§ **WHAT THE EXERCISE ASKS**
Using the listing below, copy every line that mentions "value".

§ **PROVIDED INFORMATION**
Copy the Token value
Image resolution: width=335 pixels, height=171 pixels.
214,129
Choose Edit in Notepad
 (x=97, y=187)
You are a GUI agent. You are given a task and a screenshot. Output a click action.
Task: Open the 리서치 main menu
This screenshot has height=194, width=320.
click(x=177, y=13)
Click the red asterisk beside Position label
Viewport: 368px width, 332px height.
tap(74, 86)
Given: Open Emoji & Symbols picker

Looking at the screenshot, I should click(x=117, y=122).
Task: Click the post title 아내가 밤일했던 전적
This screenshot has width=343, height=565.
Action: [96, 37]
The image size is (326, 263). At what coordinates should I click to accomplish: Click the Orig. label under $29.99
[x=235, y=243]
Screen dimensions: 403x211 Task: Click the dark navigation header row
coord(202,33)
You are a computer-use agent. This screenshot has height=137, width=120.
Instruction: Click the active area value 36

§ **ANSWER AREA**
Copy the Token value
Instruction: Click the active area value 36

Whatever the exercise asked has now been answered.